When you look at your car insurance policy, you will see a series of numbers like 25/50/10 or 100/300/50. These numbers represent the dollar limits your insurance company will pay if you cause an accident. The first two numbers are the most critical for liability claims. They are called the per person limit and the per accident limit. Understanding these two numbers can mean the difference between being fully protected and being personally on the hook for tens of thousands of dollars.

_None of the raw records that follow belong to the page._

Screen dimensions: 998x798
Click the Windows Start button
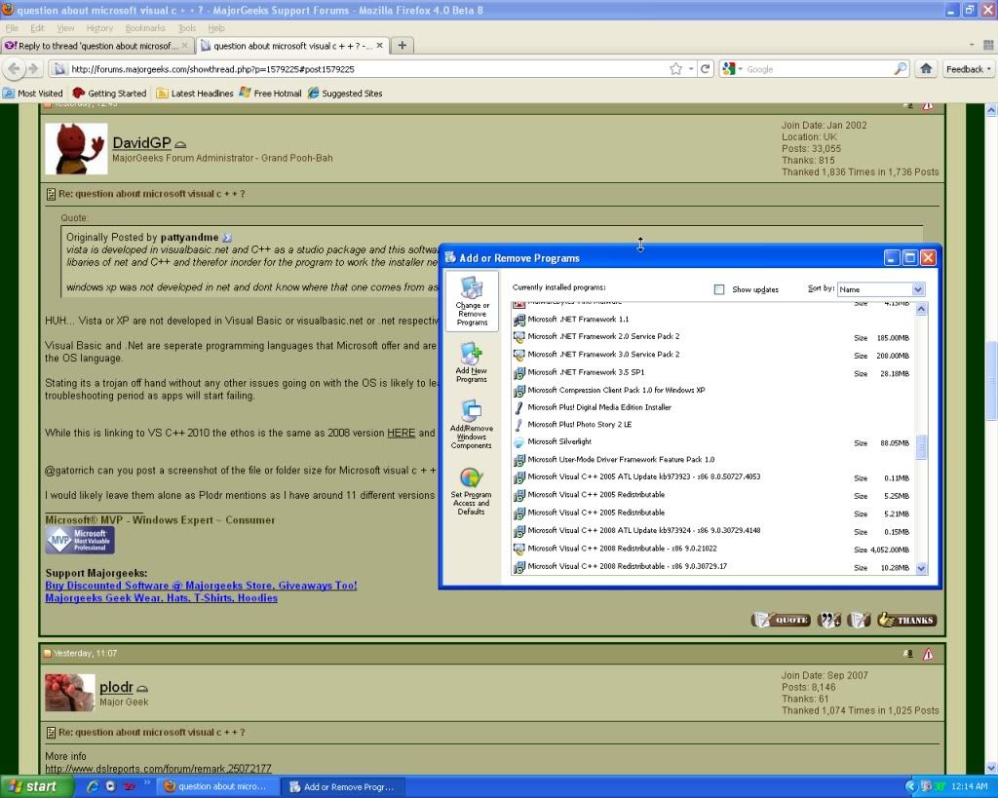point(31,786)
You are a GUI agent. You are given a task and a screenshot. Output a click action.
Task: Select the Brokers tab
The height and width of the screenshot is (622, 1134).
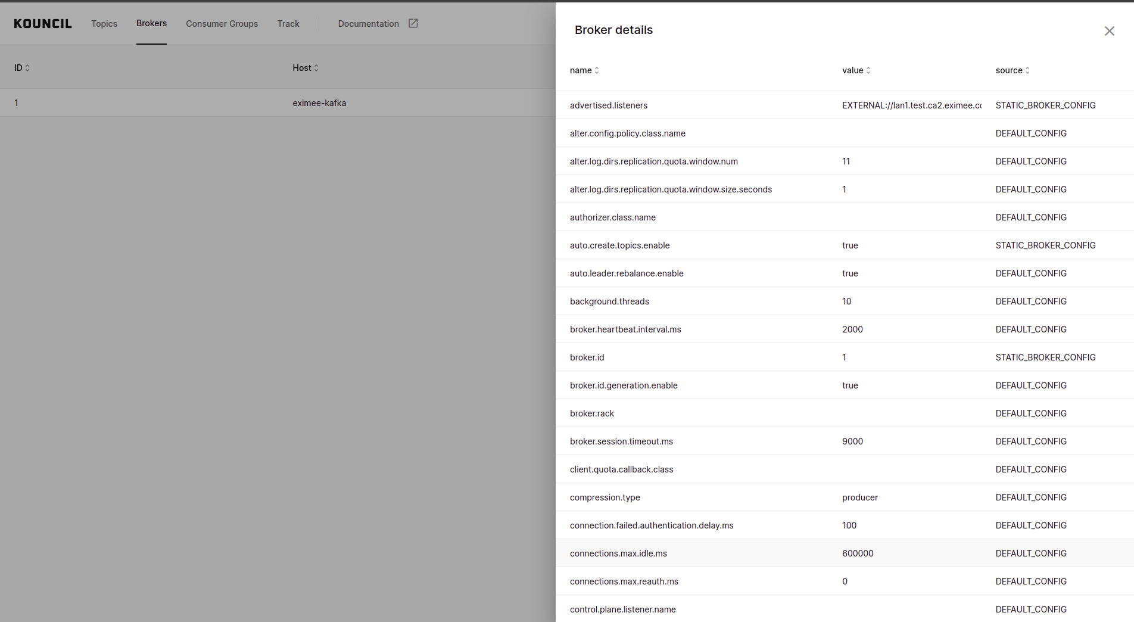click(x=151, y=23)
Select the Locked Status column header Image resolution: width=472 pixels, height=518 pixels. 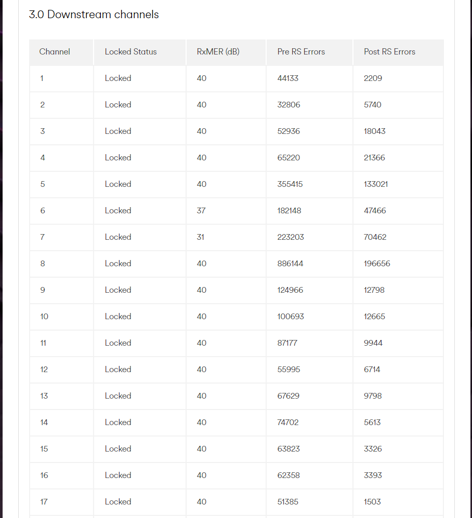(x=130, y=52)
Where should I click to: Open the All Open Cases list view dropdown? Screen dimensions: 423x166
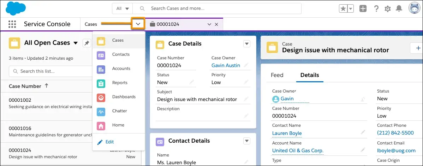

The per person limit is the maximum amount your insurance will pay for injuries to one single person in an accident you cause. If your policy shows 25/50/10, the per person limit is $25,000. That means no matter how badly one person is hurt, your insurer will not pay more than $25,000 for that individual’s medical bills, lost wages, pain and suffering, or other damages. If that person’s total claim is $60,000, your insurance covers only $25,000. You are responsible for the remaining $35,000 out of your own pocket. This is a hard cap. It does not increase because you have multiple policies or a good driving record. It is the absolute ceiling for any single claimant.
The per accident limit is the total amount your insurance will pay for all injuries resulting from one accident. Using the same 25/50/10 example, the per accident limit is $50,000. Suppose you hit a car carrying three people. One person has $30,000 in damages, the second has $20,000, and the third has $15,000. The total is $65,000. Your per person limit caps the first person at $25,000 instead of $30,000, so the adjusted total becomes $25,000 plus $20,000 plus $15,000, which is $60,000. But your per accident limit is only $50,000. Your insurance will pay a maximum of $50,000 across all three people. The insurance company will typically distribute that $50,000 proportionally among the claimants. You owe the remaining $15,000 personally. The per accident limit is the aggregate bucket. Once it is empty, your insurer stops writing checks.
Many drivers mistakenly believe that their insurance will automatically cover whatever a court says they owe. That is false. If you are found liable for $100,000 in damages and your policy has a per accident limit of $50,000, your insurance pays $50,000, and you must pay the other $50,000. The other party’s lawyer can sue you personally, garnish your wages, and place liens on your property. The only protection is the policy limit, and only up to that limit.
State laws set minimum liability limits. These are often very low, such as 25/50 in many states. That may sound adequate if you never cause a major accident. But consider that a single hospital stay for a broken leg can easily exceed $25,000. A back injury requiring surgery can run into the hundreds of thousands. If you have minimum coverage and cause a multi-vehicle crash, you are almost certainly underinsured. The low per person and per accident limits leave you exposed to personal financial ruin. Insurance agents often recommend higher limits like 100/300 or even 250/500 because the premium increase is modest compared to the risk you avoid.
Another critical point is that these limits apply to liability coverage only. They do not include your own medical payments coverage, your uninsured motorist coverage, or your collision coverage. Those are separate pools of money with their own limits. If you are injured in an accident someone else caused, you would look to their liability limits for compensation. If their limits are low, you rely on your uninsured/underinsured motorist coverage, which also has per person and per accident limits structured the same way.
When you are negotiating a settlement after an accident, the insurance adjuster will always work within these limits. They will not exceed them no matter how compelling your case. If you are the injured party, you need to know the at-fault driver’s limits early. Those numbers determine the maximum you can recover without suing the driver personally. If the driver has no significant assets, a policy with low limits may mean you cannot collect the full value of your claim.
For anyone buying car insurance, the takeaway is straightforward. Look at the two numbers after the slash in the liability section. The first is per person, the second is per accident. Ask yourself whether you could cover the difference if a serious accident happened tomorrow. If the answer is no, raise your limits. It is one of the cheapest ways to protect everything you own.